The Cloisters Fireplace

30 October 2019

The Cloisters are an important meeting space within Merchant Taylors' Hall. Which Merchant Taylor from the Company's annals of history has hurried through to enter the Court room? What gossip has been shared quietly by a window? Here, a Master and their Consort welcome guests to an event, members can socialise more informally between an event's proceedings, and refreshments are shared. Quietly in the corner is a fireplace. Look a bit closer however, and there is a mistake on the mantlepiece..

The fireplace in the Cloisters dates to 1857, and bears the names of the Master, Wardens and Clerk at that date. The Master was John Bonus (Master 1856-7); the Wardens were Bonamy Dobree junior, John Thompson Fletcher, John Watson Lay and Sir James Tyler. The Clerk was Samuel Fisher (whose portrait can be seen in the Parlour).

The fireplace includes a tall chimney piece of stone, with pilasters and cornice. This chimney piece bears a number of oval metal plates, painted with coats of arms. The central, largest plate has the arms of the Master, John Bonus. Curiously, the Latin of the motto has been painted incorrectly. The correct wording is a quotation from Ovid's Metamorphoses, Book II. It tells the tragic story of Phaethon, the son of Helios. In medio tutissimus ibis, “You will go most safely by the middle way.” However ibis has been rendered as ibio. This error was repeated in the new heraldic glass that was installed in the Great Hall in 1932 and destroyed in 1940. Presumably the glass was copied from the fireplace.

Surrounding the Master’s coat of arms are those of the four wardens. Dobree is in the top left, Fletcher in the top right, Lay in the lower left, and Tyler in the lower right. These are all smaller than the Master’s coat of arms, but still prominent. The final two shields, smaller still, are those of the Clerk, Samuel Fisher (bottom centre), and of the next Master, Joseph Turnley (top centre).

Not all of the coats of arms are original. Some were stolen in the early 1990s during building works, and replaced in 1994 with excellent modern facsimiles. These were copied from old photographs by Mr Sidney Bendall, a heraldic artist recommended by John Penton. The facsimile shields can be identified easily, being brighter and shinier than the surviving Victorian originals. The motto beneath the stolen Lay shield, Immortalium omnibus horissa, like the motto beneath the Master’s shield, was meaningless Latin, although it too had been re-used in the 1932 glazing scheme for the Great Hall. It probably should have read Nemo mortalium omnibus horis sapit [Alexander Pope], “No man always gets it right”. Mr Bendall recreated the meaningless version exactly as before.

The facsimile shields of Fletcher and Lay were also transposed. Fletcher was placed, not in the lower left, where it had been before, but in the top right, in the position formerly occupied by Lay. Lay was fixed where Fletcher should have been. 

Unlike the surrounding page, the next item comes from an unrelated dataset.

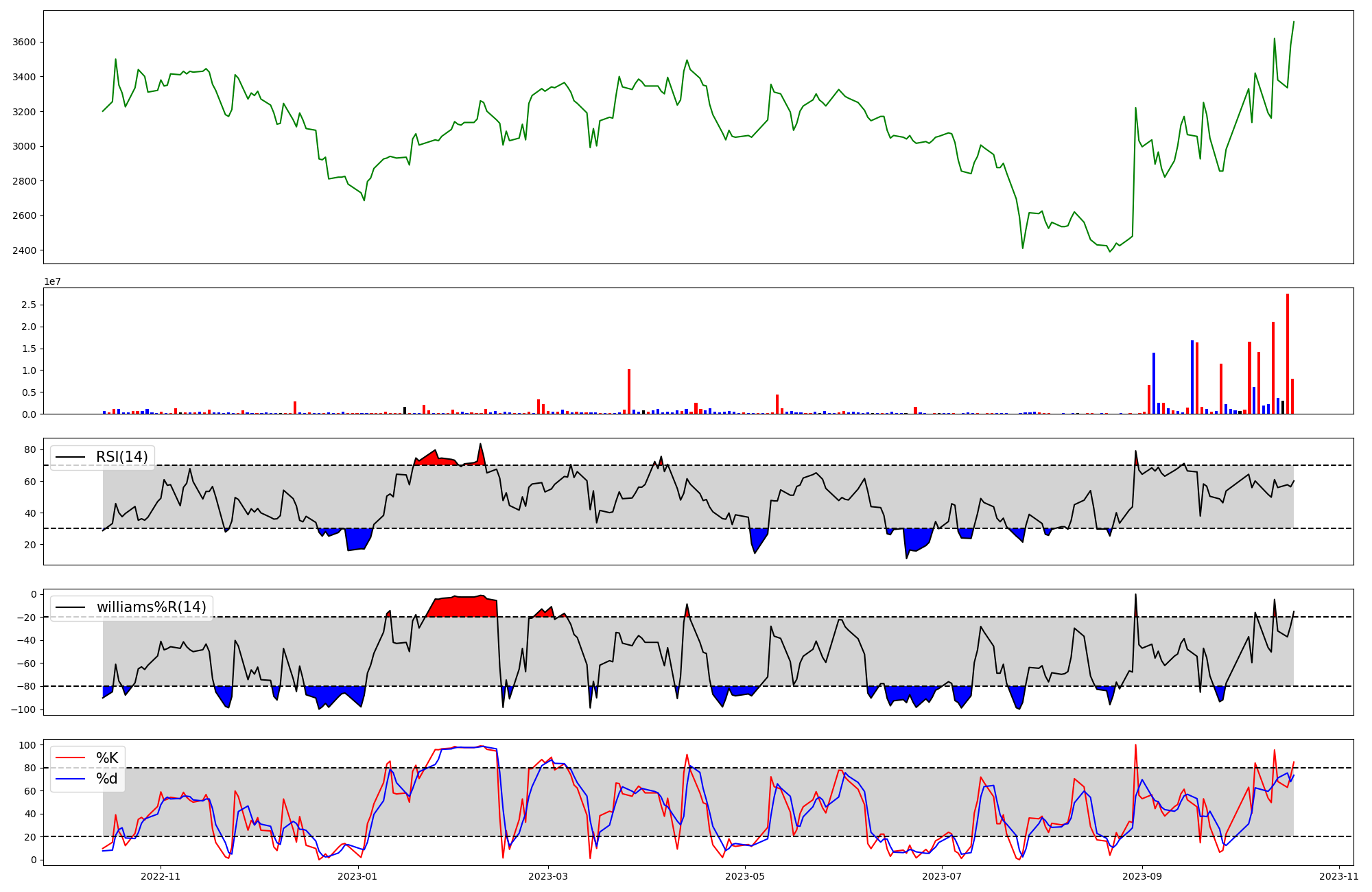Click the 2023-11 date tick label
The height and width of the screenshot is (892, 1372).
tap(1339, 876)
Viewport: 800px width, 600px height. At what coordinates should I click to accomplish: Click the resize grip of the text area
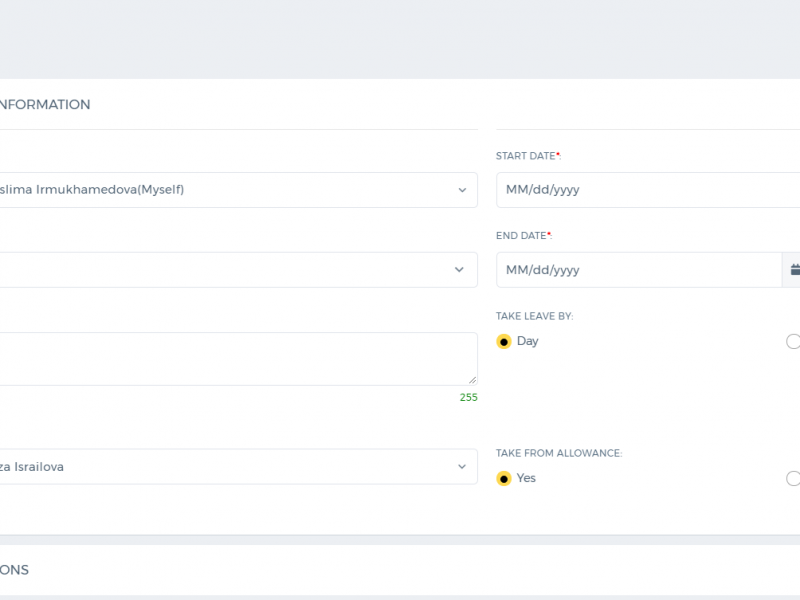472,380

The present Cloisters date from 1927, when the fireplace was moved to its present position. It was originally installed in April 1857 in the East Corridor, then quite new, which had proved to be very cold. William Boulton was paid £70 for the stone chimneypiece. He may have re-used an existing hearth. He was not paid until the end of November 1857, so the fireplace was initiated in one Mastership and finished in another. This explains why we have the coat arms of Joseph Turnley (Master 1857-8.)